Actualités
 - 

Frédéric Collet : « Non, Mr Hollande, une levée des brevets ne permettrait pas de produire plus de vaccins »

04.10.21
Le Leem répond à une tribune publiée par Le Monde le 1er octobre 2021, dans laquelle l’ancien Président de la République exhorte l’Allemagne – et l’Europe – à soutenir une levée temporaire des brevets. Attribuant les inégalités d’accès à la vaccination à une supposée pression des laboratoires pharmaceutiques.

Existe-t-il des usines de vaccins non utilisées ? Evidemment pas. Toutes les capacités de production qui ont la compétence en biotechnologie sont mobilisées pour mettre leur expertise à disposition. Les chiffres sont vertigineux et prouvent, s’il en est besoin, les efforts réalisés. Avant la crise sanitaire, 4 milliards de doses par an étaient produites dans le monde, tous vaccins confondus. Entre janvier et août 2021, en huit mois, plus de 6 milliards de doses de vaccins contre le Covid-19 ont été produits. C’est énorme. Et ça continue ! Les fabricants du monde entier produisent maintenant 1,5 milliard de doses par mois. 12 milliards auront été produits d’ici fin 2021 et, s’il n’y a pas de goulets d’étranglement majeurs, 24 milliards d’ici juin 2022, ce qui dépassera probablement la demande mondiale. Ainsi, il est erroné de penser que les capacités mondiales de production seraient insuffisantes et qu’une levée des brevets provoquerait, par miracle, la création immédiate d’une multitude de sites qualifiés et opérationnels.

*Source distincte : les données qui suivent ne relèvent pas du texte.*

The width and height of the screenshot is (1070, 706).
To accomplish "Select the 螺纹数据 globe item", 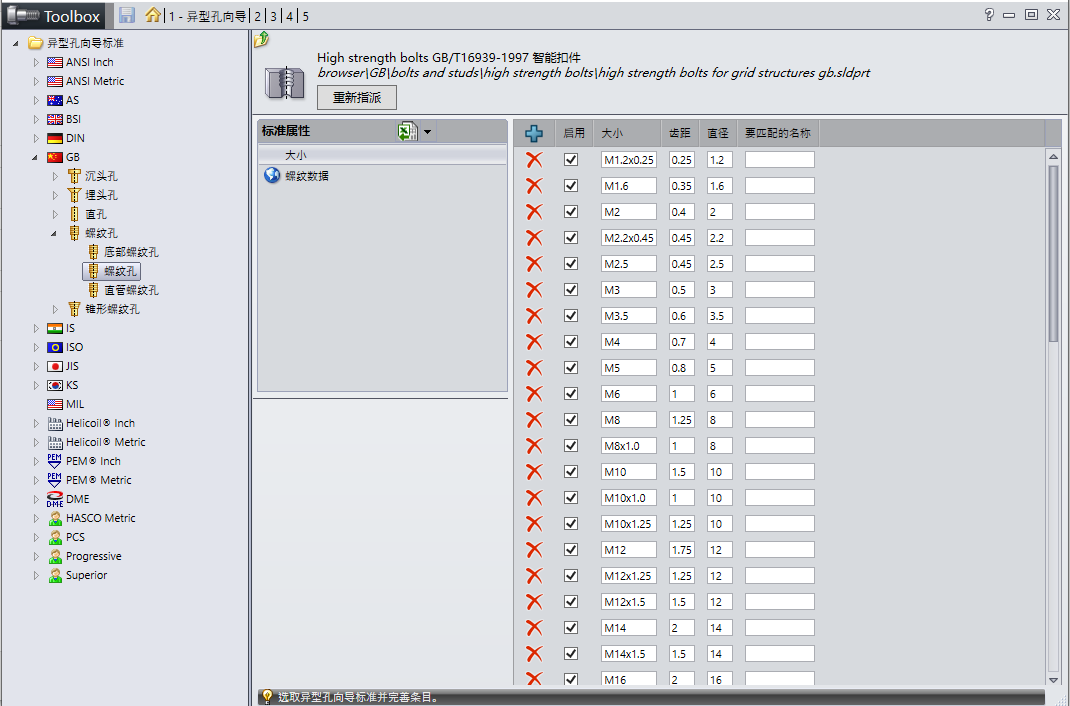I will 306,176.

Les entreprises du médicament ont déjà conclu plus de 300 partenariats de fabrication dans le monde et elles continuent à en mettre en place dès que cela est possible. Pour assurer la qualité des vaccins produits, une expertise spécifique, une formation, des équipements de pointe et une accréditation du site sont indispensables. Et les exigences sont encore plus drastiques pour une nouvelle technologie comme l’ARN messager. C’est cet engagement sur la qualité qui est le garant de la confiance des citoyens envers les vaccins contre le Covid-19. Le contenu d’un brevet ne suffirait pas à les reproduire, il s’agit vraiment d’un transfert de savoir-faire industriel, qui est beaucoup plus long et compliqué à mettre en place.

La propriété intellectuelle est un catalyseur de progrès, elle incite à la recherche, aux partenariats et à l’innovation. « Cette prouesse est la victoire de brillants scientifiques et d’année d’investissements publics dans la recherche », écrit François Hollande. Pas question, bien sûr, de dénigrer le rôle des acteurs publics. Mais pas non plus celui des acteurs privés, s’il vous plaît. Faut-il là encore rappeler les chiffres ? BioNTech a été créée en 2008 avec 180 M$ d’investissements privés, puis s’est associée à Pfizer en 2018 et a levé 1,3 Md$ de capitaux privés pour aboutir au vaccin qu’on connait. Moderna a été créée en 2010 avec 40 M$ provenant d’investisseurs privés, puis a réalisé de nombreux partenariats avec des laboratoires privés et levé 1,4 Md$ en bourse entre 2015 et 2018. Durant cette même période, Moderna n’a bénéficié que de deux financements publics de 24,5 M$ de la DARPA et du BARDA.

Durant des années, ces deux entreprises ont pris d’énormes risques sans réaliser de bénéfices (en 2007, la société qui a précédé BioNTech a failli fermer), notamment parce qu’elles avaient l’assurance que leurs futures découvertes seraient « protégées » quelques temps par la propriété intellectuelle. Supprimer les brevets remet en cause cette protection et découragerait les nombreux candidats vaccins encore en cours de développement.

Aujourd’hui, il n’y a pas de situation de monopole avec les vaccins anti-Covid et toutes les capacités de production sont mobilisées dans le monde entier. Il n’y a pas non plus d’obstacle économique car les laboratoires pharmaceutiques ont mis en place des prix différenciés afin de proposer des conditions d’accès adaptées à chaque pays. Cette question de levée des brevets reflète un débat uniquement idéologique. Pour être efficace et résoudre les questions d’inégalités à la vaccination qui sont réelles, mieux vaut activer les bons leviers : mettre fin aux barrières commerciales à l’exportation de matières premières, intensifier le partage de doses avec une politique ambitieuse de dons de la part des pays riches. Et bien sûr, parce qu’il ne suffit pas de fournir un vaccin, soutenir les campagnes de vaccination dans les pays les plus défavorisés.